All of the 3D virtual human models are provided by the free 3D models database [19]. Furthermore, the initial 3D symmetric human body model is composed of point cloud data, which contains several 3D space points, which are represented by various 3D coordinates of X, Y, and Z. The variation range of coordinates is not the same, because various models are selected from different scenes. In order to ensure that the human body model has the same size, all of the models are normalized by ourselves. That is, the variation ranges of the 3D coordinates of X, Y, and Z of the point cloud are within [0, 1].
In order to accurately describe the different postures of symmetric human body, it is very important to segment the limbs and various parts of the whole model. However, it is difficult to use a unified body proportion to divide parts for all of the human models, due to the diversity of shape and height on various human models. In order to ensure the accuracy of human model segmentation, we use the partial segmentation method of Poser to extract various parts of the human model, which is a human modeling software. This method is conducive to the accurate matching between various parts of the symmetric human body model. Figure 6a shows human body segmentation method of Poser. Different colors represent different basic parts, such as head, neck, left and right chests, abdomen, waist, buttocks, left and right upper arms, left and right forearms, left and right thighs, left and right calves, left and right hands and feet (see Figure 6a). All of the divided parts of the human body have clear boundaries, and any two parts do not intersect each other. Therefore, accurate segmentation relationship can be established for the same part of human body belonging to different models, and then different poses of symmetric human body model can be generated. As shown in Figure 6a, the horizontal and vertical directions of the screen are defined as X direction and Y direction, respectively, and the Z direction is perpendicular to the screen.
In order to describe the human parts more clearly, some critical definitions of human parts are described in Figure 6b: (1) direction l of various parts. It determines the variation trend of the skeleton segment corresponding to the current human part, and it is also the common centerline of the sections in different directions. (2) vector ( l x , l y , l z ) of human part. 3D coordinates are represented for the direction of the part, which is mainly used in the location of the target point and the calculation of normal vector of the direction section. (3) Direction angle θ . If the normal vector of the section is parallel to the Z-axis, θ equals to 0. That is, the angle between the normal vector of the current section and the Z-axis is the direction angle θ of the section. (4) Target point P 0 . It is mainly used to locate the direction angle and obtain the normal vector of the direction section, and it is obtained by the center point Cur of section I paralleling to the ZOX plane, and specific distance λ . (5) Direction section N . It mainly obtains the direction section by intersecting with the current human part. The normal vector of the cross section is obtained by the corresponding direction angle. (6) Direction curve. It is mainly generated by the intersection of the section in different directions and the current human part. That is, shape features of different directions are represented based on corresponding direction curves. The data points of different directions are shown in Figure 6b.
That is, the initial virtual 3D human model is firstly imported into Poser software. Then, various parts of the human model are extracted based on the partial segmentation method of Poser, and sizes and parameters of whole 3D model are calculated based on the above method. Thirdly, different poses of 3D human model are obtained by adjustment of various human parts using rigid body transformation based on the software of Poser, especially for the human limb parts. Therefore, the whole dataset can be generated by obtained different human poses based on divided various human parts’ adjustment.

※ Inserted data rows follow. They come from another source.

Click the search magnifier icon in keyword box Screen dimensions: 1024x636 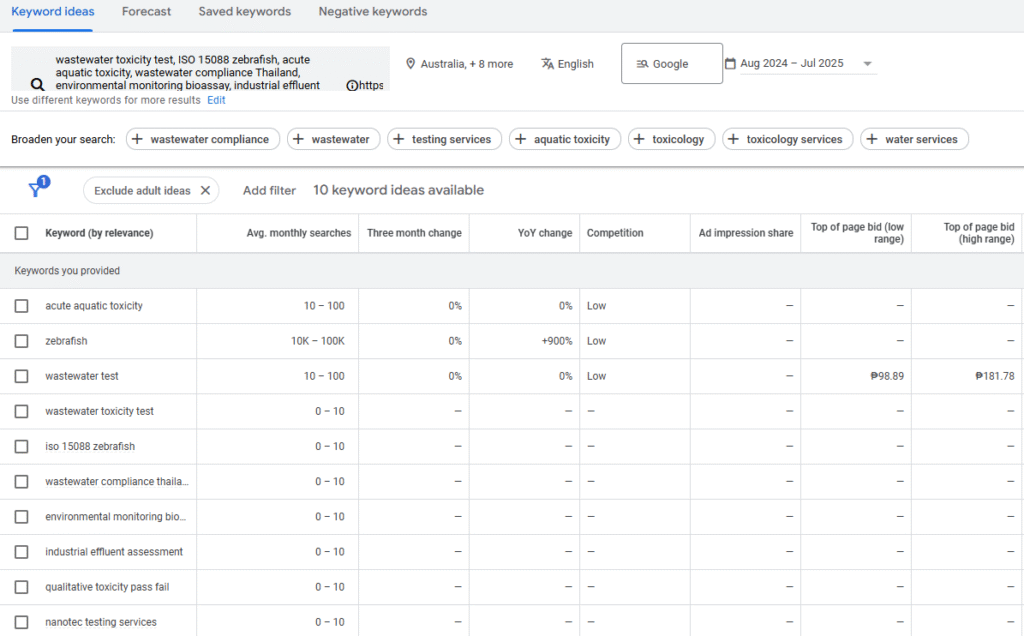[37, 85]
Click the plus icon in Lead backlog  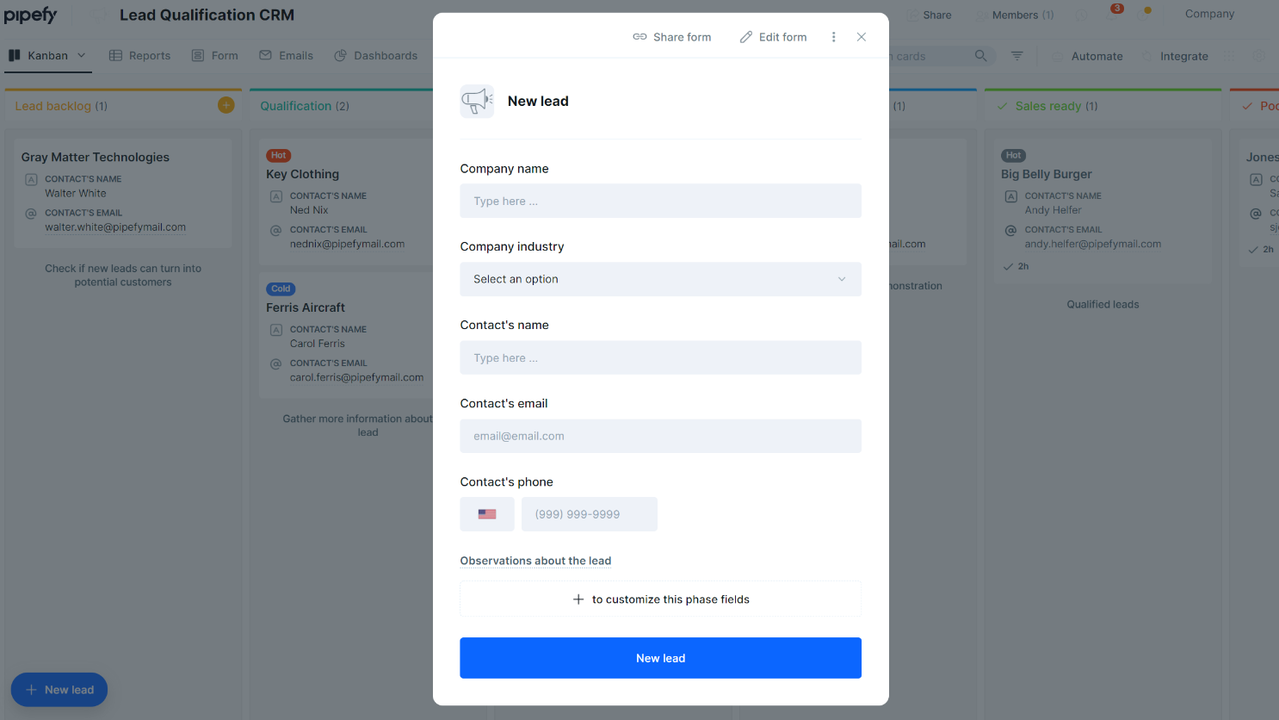(x=226, y=105)
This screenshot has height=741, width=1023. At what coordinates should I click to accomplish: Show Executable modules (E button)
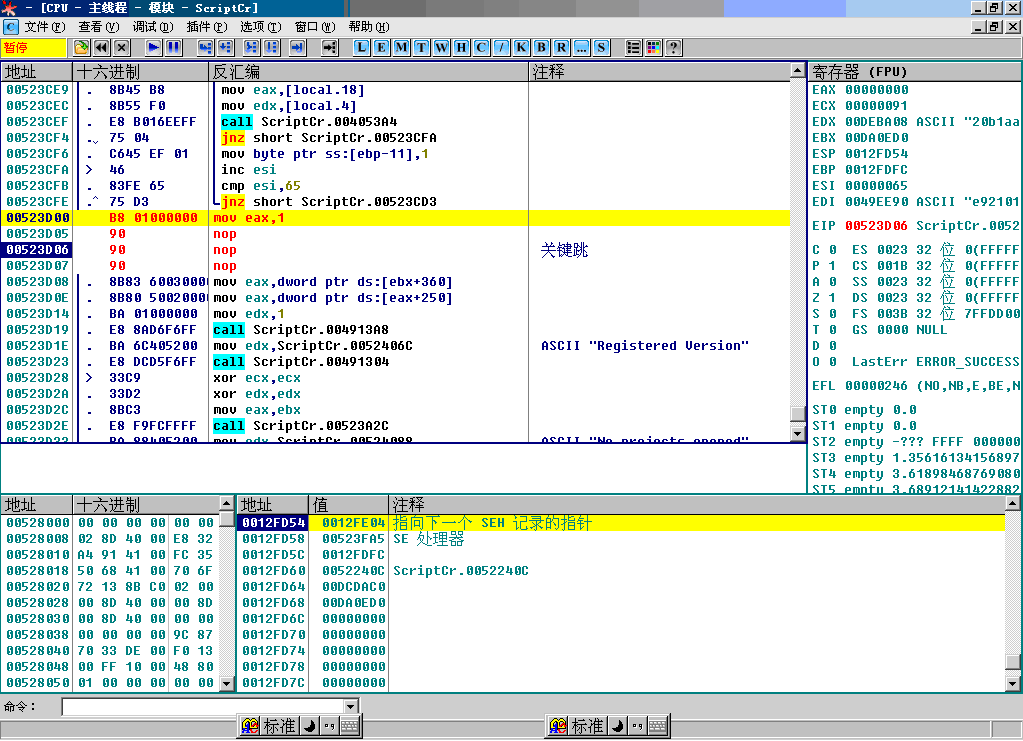[x=381, y=47]
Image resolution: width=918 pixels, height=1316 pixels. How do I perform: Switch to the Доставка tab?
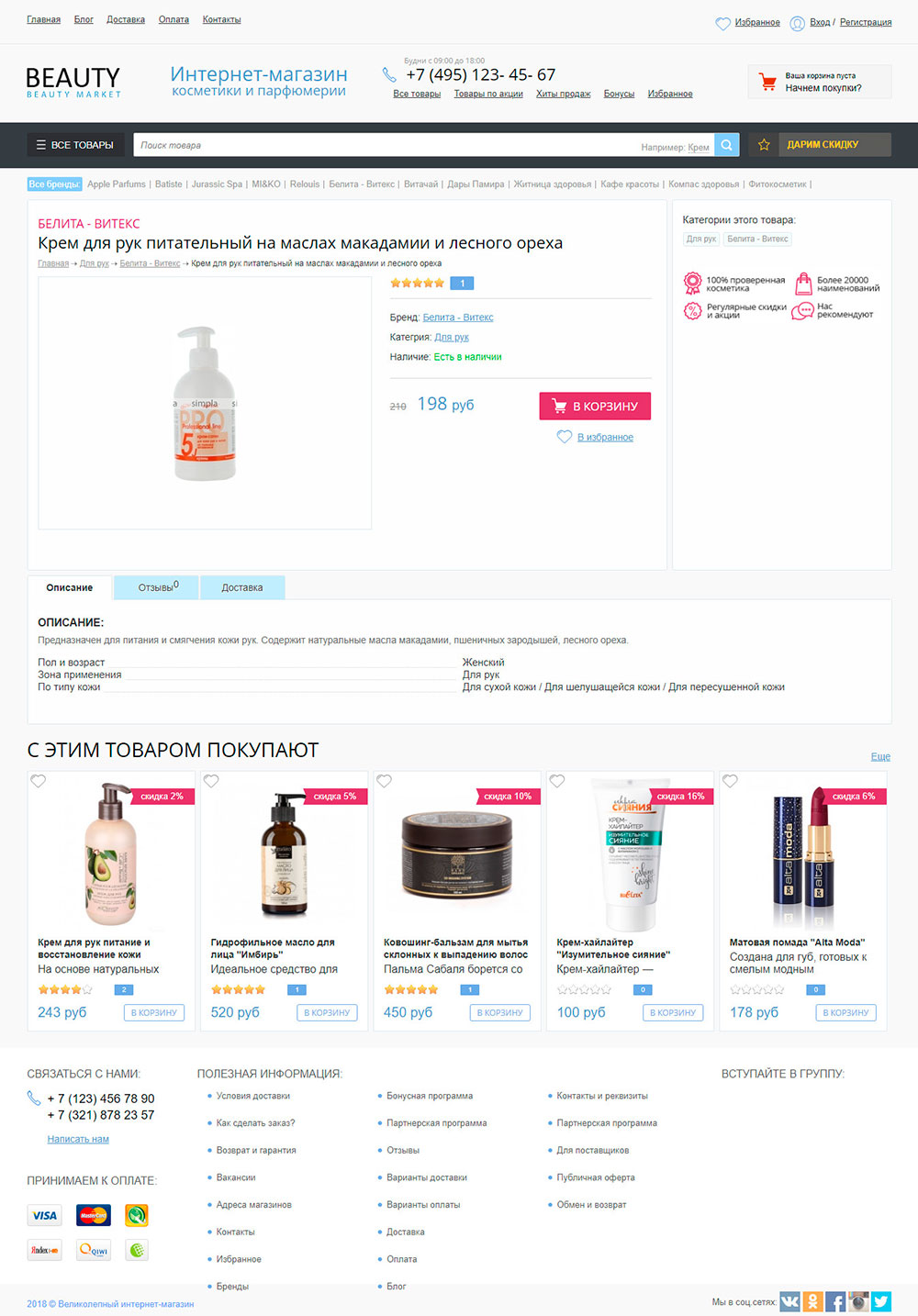(x=242, y=587)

4.2. Behavior Comparison for Different Human Postures

The behavior for different human postures by using the DRFNN and the SOFNN in [30] was first tested. Table 2 shows the number of fuzzy rules, training time. and root mean squared error (RMSE) when the two algorithms are performed. The results using the DRFNN are better than those obtained by the SOFNN in [30] in all of three postures. That is, the DRFNN gets the better solution owing to less RMSE on different human postures, although its computation time is greater than that of the SOFNN. The poor performance of algorithm in [30] in different three postures can be attributed to its computation on fuzzy rules of neurons, which are unstable with respect to network structure adjustment.
Then, we tested the stability of the SOFNN in [30] and the DRFNN with several limb parts of different postures. In our experiment, different human sequence postures are selected by captured human motion images. Figure 7a1–a3 show the selected original human motion postures, Figure 7b1–b3,c1–c3 are the front and side views of evaluation results of corresponding postures, respectively. As shown in the figure, evaluated results of selected three postures are satisfactory based on the proposed DRFNN model. Furthermore, Table 3 shows the comparison result of the proposed DRFNN and SOFNN models on eight limb parts when the selected three postures are considered. Pos1, Pos2, and Pos3 are the three poses in Figure 7a1–a3. α 1 α 8 are joint angles of corresponding limb parts (Figure 1). The target examples are the observed joint angles of limb parts on the three poses in Figure 7a1–a3. The error of α 1 α 8 is the average value of difference between the evaluation results and the observed results based on the selected three poses when SOFNN and the proposed DRFNN models are applied. The obtained errors of the selected three postures by using the DRFNN are slightly less than the corresponding result obtained by the SOFNN in [30]. It is an important improvement since the accuracy of limb parts on symmetric target human body is critical for motion analysis on different human postures.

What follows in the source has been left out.